Pada bulan Februari, militer Chad mengatakan pemimpin oposisi Yaya Dillo – sepupu Deby – telah melancarkan serangan terhadap markas besar militer. Penembakan tersebut mengakibatkan Dillo dan beberapa anggota timnya lainnya tewas.

“Militan Islam bukanlah ancaman terbesar bagi Deby karena sebagian besar mereka telah berhasil dibendung. Ancaman terbesar adalah perpecahan internal,” kata Ochieng kepada Al Jazeera. “Sayangnya, Hongaria tidak bisa membantu dalam hal ini. Jika terjadi kudeta atau hal serupa, para prajurit ini akan terpaksa menunggu dan melihat apa yang terjadi selanjutnya.”

Namun, bantuan militer tambahan dari Hongaria atau negara lain dapat membantu Deby memperkuat posisinya di militer yang sangat berkuasa di Chad.

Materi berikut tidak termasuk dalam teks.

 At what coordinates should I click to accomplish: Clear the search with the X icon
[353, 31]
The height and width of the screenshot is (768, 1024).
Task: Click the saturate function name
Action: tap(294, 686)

Hal ini juga memberikan pengaruh yang lebih besar di panggung internasional, kata Ochieng, seiring dengan upaya N’Djamena untuk menampilkan dirinya sebagai pihak netral dalam ketegangan antara Rusia dan Barat.

Chad saat ini menjadi satu-satunya jangkar Sahel untuk Barat setelah konflik antara Perancis dan negara-negara di Sahel barat. Sekitar 1.000 tentara Prancis dikerahkan di Chad, bersama dengan sekitar 100 tentara AS (meskipun perselisihan mengenai operasi AS menyebabkan pihak berwenang mengusir beberapa kontingen AS pada bulan Mei. Para pejabat AS menggambarkan pengusiran tersebut disebabkan oleh masalah “dokumen sementara”).

Para ahli mengatakan ada kekhawatiran besar di negara-negara Barat mengenai berapa lama tentara mereka akan bertahan di Chad. Hal ini dipicu oleh kunjungan Deby pada bulan Januari ke Kremlin, di mana Putin menawarkan “bantuan keamanan”, dan perjalanan Menteri Luar Negeri Rusia Sergei Lavrov pada bulan Juni ke Chad.

Pada saat yang sama, Chad tidak segan-segan menahan empat orang Rusia yang dianggap bermusuhan pada bulan September ketika mereka mendarat di N’Djamena karena alasan yang tidak jelas. Dua dari mereka – Maxim Shugalej dan Samer Sueifan – terkenal karena mengobarkan mesin propaganda Moskow di negara-negara Afrika dan sebelumnya ditahan di Libya.

“Deby-lah yang mengatakan, ‘Kami tidak akan mentolerir kehadiran Rusia yang lebih menghasut di negara kami,’” kata Ochieng.